▶ [Exercise]
What lines of the data include the string "computer"? Copy them all.

Stored items
((

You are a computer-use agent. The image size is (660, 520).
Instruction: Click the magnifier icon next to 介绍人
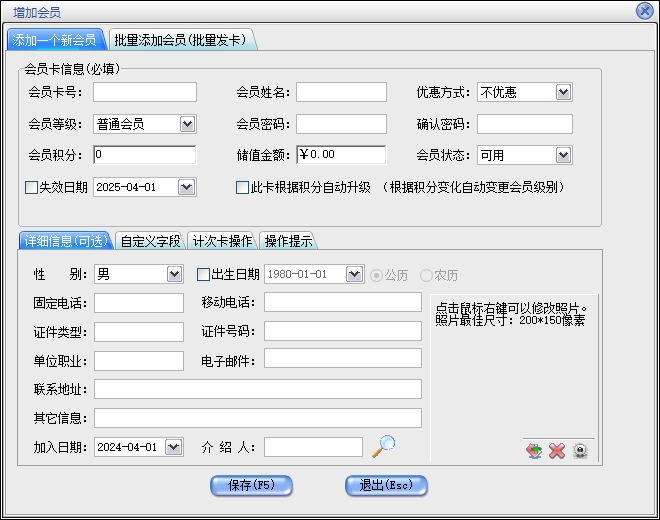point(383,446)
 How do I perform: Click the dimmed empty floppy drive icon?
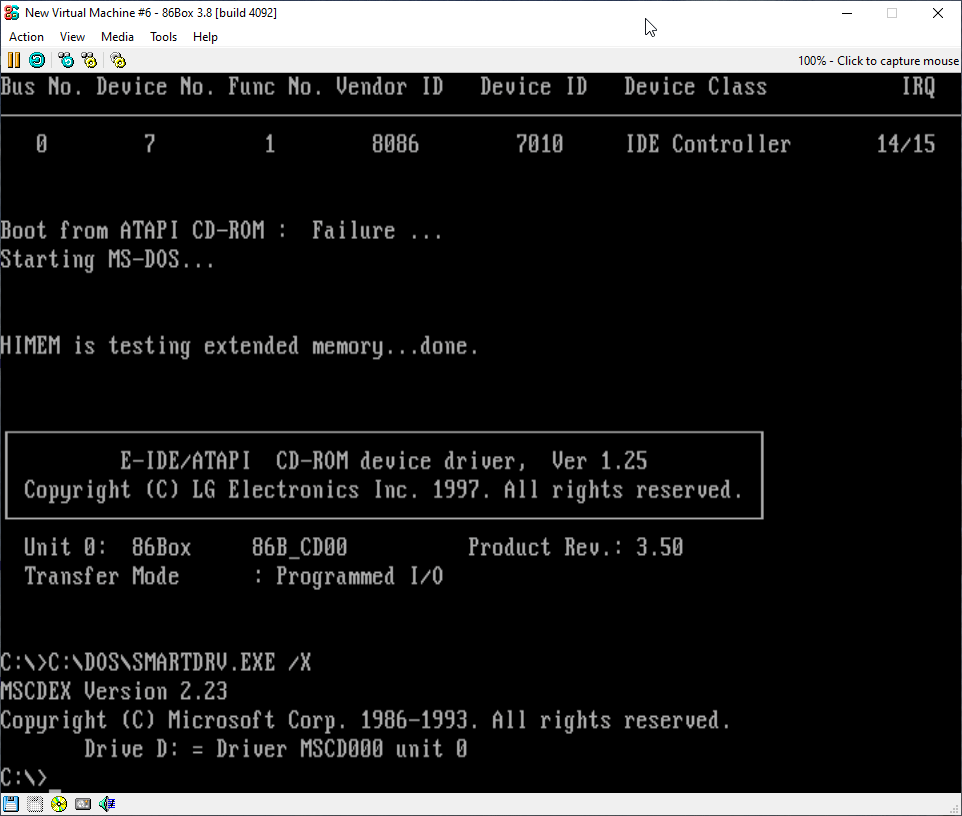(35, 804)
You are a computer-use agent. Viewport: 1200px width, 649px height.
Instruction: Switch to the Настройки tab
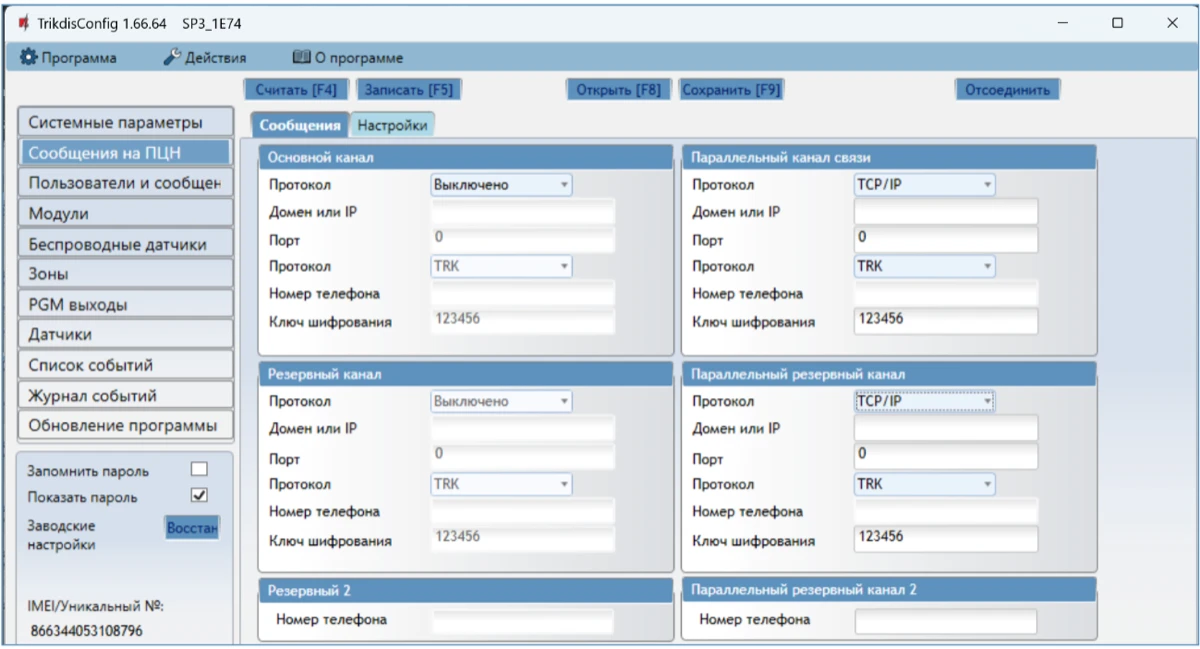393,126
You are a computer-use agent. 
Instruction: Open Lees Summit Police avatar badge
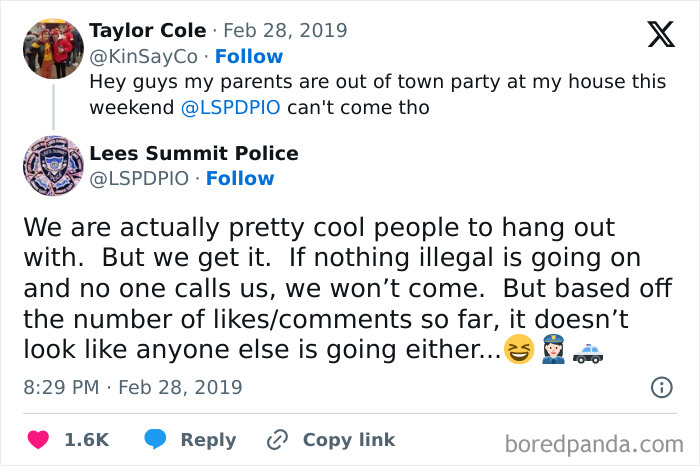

))

▶ [Answer space]
You are a computer-use agent. The image size is (660, 520).
You are a computer-use agent. Viewport: 1200px width, 649px height.
You are a computer-use agent. 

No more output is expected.